O coordenador do Grupo de Trabalho, Bruno Leite, aponta que a tecnologia já está disponível na pesquisa, demandando agora capilaridade de difusão:
"Nós já temos um cardápio bastante grande de tecnologias que ajudam a enfrentar o El Niño e eventos climáticos adversos. O desafio agora é fazer com que esse conhecimento chegue ao produtor rural", explica Leite.
O plano abrange setores como grãos e fibras, pecuária e pastagens, fruticultura, olericultura, silvicultura, culturas industriais e aquicultura. Entre as ações prioritárias de manejo prático, constam a diversificação espacial e temporal de plantio, adoção de sistemas de integração como ILP e ILPF, melhor dimensionamento operacional de maquinários, manutenção de drenagem e irrigação, além da formação de reservas financeiras e contratação de seguro rural.
Mudança de postura cultural e fortalecimento institucional
No campo institucional, a proposta foca no aperfeiçoamento contínuo do Zoneamento Agrícola de Risco Climático (Zarc), na criação de linhas de financiamento atreladas à adaptação climática e no aprimoramento dos sistemas agrometeorológicos de alerta precoce.

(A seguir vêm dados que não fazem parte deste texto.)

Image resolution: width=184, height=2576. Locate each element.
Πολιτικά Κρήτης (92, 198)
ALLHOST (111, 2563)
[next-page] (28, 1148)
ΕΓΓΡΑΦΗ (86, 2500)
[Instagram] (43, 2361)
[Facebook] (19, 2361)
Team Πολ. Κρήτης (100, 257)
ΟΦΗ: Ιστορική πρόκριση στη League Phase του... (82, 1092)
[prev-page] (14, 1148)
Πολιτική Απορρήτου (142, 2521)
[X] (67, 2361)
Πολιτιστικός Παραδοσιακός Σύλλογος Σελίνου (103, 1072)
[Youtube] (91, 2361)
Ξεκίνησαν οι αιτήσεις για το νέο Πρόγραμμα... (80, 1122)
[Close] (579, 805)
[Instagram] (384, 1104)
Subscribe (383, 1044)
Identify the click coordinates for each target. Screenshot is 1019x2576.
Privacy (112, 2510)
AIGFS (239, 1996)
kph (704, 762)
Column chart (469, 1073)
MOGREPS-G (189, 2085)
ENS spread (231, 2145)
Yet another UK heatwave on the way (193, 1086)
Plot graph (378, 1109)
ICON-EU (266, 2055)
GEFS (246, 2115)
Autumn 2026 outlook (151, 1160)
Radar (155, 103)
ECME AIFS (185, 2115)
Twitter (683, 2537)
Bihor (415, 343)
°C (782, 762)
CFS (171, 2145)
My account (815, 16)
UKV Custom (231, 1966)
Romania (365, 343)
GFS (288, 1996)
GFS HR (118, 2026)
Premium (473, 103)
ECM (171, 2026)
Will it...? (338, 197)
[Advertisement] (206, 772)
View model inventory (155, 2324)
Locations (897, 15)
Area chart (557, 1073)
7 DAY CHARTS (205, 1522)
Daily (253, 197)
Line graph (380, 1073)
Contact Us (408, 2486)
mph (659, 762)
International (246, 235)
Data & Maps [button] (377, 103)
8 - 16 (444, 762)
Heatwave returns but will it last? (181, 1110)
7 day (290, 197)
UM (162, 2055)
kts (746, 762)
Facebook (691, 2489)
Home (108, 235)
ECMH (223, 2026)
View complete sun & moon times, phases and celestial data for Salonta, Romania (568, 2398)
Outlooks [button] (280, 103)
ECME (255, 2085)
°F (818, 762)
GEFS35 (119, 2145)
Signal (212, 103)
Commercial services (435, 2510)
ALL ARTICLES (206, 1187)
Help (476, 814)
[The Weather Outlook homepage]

O coordenador da Rede Zarc e pesquisador da Embrapa Agricultura Digital, Eduardo Monteiro, avalia que o foco central é superar a dependência de renegociações tardias de crédito:
"O principal legado desse grupo de trabalho pode ser a transição de uma lógica predominantemente reativa de gestão de crises para uma cultura permanente de antecipação, preparação, adaptação, monitoramento e aprendizagem", afirma Monteiro.
O estudo trabalha com projeções meteorológicas que apontam volumes pluviométricos abaixo da média histórica e risco de estiagens severas em áreas do Centro-Norte brasileiro, enquanto a Região Sul enfrenta maior probabilidade de chuvas acima da média e temporais convectivos, reforçando a necessidade de adequação agronômica antes do início do plantio.